Rows —
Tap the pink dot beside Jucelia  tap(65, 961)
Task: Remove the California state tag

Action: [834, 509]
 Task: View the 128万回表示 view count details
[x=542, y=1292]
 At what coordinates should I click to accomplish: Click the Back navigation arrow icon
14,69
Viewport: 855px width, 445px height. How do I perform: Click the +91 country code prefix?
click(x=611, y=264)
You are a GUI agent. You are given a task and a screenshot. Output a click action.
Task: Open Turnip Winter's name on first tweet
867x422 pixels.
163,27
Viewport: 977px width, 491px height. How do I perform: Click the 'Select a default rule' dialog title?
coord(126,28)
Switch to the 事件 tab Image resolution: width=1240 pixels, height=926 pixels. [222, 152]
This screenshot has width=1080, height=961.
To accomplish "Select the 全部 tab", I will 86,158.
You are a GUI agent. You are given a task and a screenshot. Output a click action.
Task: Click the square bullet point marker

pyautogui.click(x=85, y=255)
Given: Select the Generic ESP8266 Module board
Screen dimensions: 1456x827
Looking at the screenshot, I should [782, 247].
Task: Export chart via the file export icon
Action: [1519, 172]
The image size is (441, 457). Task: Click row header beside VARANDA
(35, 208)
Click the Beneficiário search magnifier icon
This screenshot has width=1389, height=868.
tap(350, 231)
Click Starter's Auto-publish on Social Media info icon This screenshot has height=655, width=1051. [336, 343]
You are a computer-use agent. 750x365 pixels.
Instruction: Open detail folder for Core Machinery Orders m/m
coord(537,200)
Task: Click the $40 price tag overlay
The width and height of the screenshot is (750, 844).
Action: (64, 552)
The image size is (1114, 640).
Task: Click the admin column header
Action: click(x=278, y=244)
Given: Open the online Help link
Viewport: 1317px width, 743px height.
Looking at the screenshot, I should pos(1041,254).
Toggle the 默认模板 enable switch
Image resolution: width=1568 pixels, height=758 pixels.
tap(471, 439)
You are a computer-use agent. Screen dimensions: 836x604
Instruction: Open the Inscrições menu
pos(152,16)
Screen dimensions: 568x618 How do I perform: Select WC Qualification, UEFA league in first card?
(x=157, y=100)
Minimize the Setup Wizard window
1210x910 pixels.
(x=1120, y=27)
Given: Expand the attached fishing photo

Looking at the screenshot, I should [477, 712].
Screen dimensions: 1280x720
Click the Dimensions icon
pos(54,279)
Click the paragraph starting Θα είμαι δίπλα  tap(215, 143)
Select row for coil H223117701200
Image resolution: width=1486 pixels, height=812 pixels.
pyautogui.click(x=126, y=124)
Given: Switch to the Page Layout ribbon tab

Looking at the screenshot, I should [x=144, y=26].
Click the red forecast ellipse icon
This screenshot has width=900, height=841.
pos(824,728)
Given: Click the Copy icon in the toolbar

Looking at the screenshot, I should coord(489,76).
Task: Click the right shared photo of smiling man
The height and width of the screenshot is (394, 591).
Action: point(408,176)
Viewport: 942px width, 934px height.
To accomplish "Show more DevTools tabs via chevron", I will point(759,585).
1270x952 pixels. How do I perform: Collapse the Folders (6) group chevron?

What is asked — Copy the lines of the records above word for word.

Answer to the task —
Tap the pink dot beside Jucelia  tap(65, 961)
Task: Remove the California state tag

Action: [834, 509]
 Task: View the 128万回表示 view count details
[x=542, y=1292]
 At what coordinates should I click to accomplish: Click the Back navigation arrow icon
14,69
Viewport: 855px width, 445px height. How do I perform: Click the +91 country code prefix?
click(x=611, y=264)
You are a GUI agent. You are given a task and a screenshot. Output a click action.
Task: Open Turnip Winter's name on first tweet
867x422 pixels.
163,27
Viewport: 977px width, 491px height. How do I perform: Click the 'Select a default rule' dialog title?
coord(126,28)
Switch to the 事件 tab Image resolution: width=1240 pixels, height=926 pixels. [222, 152]
This screenshot has width=1080, height=961.
To accomplish "Select the 全部 tab", I will 86,158.
You are a GUI agent. You are given a task and a screenshot. Output a click action.
Task: Click the square bullet point marker

pyautogui.click(x=85, y=255)
Given: Select the Generic ESP8266 Module board
Screen dimensions: 1456x827
Looking at the screenshot, I should [782, 247].
Task: Export chart via the file export icon
Action: [1519, 172]
The image size is (441, 457). Task: Click row header beside VARANDA
(35, 208)
Click the Beneficiário search magnifier icon
This screenshot has width=1389, height=868.
tap(350, 231)
Click Starter's Auto-publish on Social Media info icon This screenshot has height=655, width=1051. [336, 343]
You are a computer-use agent. 750x365 pixels.
Instruction: Open detail folder for Core Machinery Orders m/m
coord(537,200)
Task: Click the $40 price tag overlay
The width and height of the screenshot is (750, 844).
Action: (64, 552)
The image size is (1114, 640).
Task: Click the admin column header
Action: click(x=278, y=244)
Given: Open the online Help link
Viewport: 1317px width, 743px height.
Looking at the screenshot, I should pos(1041,254).
Toggle the 默认模板 enable switch
Image resolution: width=1568 pixels, height=758 pixels.
tap(471, 439)
You are a computer-use agent. Screen dimensions: 836x604
Instruction: Open the Inscrições menu
pos(152,16)
Screen dimensions: 568x618 How do I perform: Select WC Qualification, UEFA league in first card?
(x=157, y=100)
Minimize the Setup Wizard window
1210x910 pixels.
(x=1120, y=27)
Given: Expand the attached fishing photo

Looking at the screenshot, I should [477, 712].
Screen dimensions: 1280x720
Click the Dimensions icon
pos(54,279)
Click the paragraph starting Θα είμαι δίπλα  tap(215, 143)
Select row for coil H223117701200
Image resolution: width=1486 pixels, height=812 pixels.
pyautogui.click(x=126, y=124)
Given: Switch to the Page Layout ribbon tab

Looking at the screenshot, I should [x=144, y=26].
Click the red forecast ellipse icon
This screenshot has width=900, height=841.
pos(824,728)
Given: Click the Copy icon in the toolbar

Looking at the screenshot, I should coord(489,76).
Task: Click the right shared photo of smiling man
The height and width of the screenshot is (394, 591).
Action: point(408,176)
Viewport: 942px width, 934px height.
To accomplish "Show more DevTools tabs via chevron", I will point(759,585).
1270x952 pixels. How do I perform: Collapse the Folders (6) group chevron?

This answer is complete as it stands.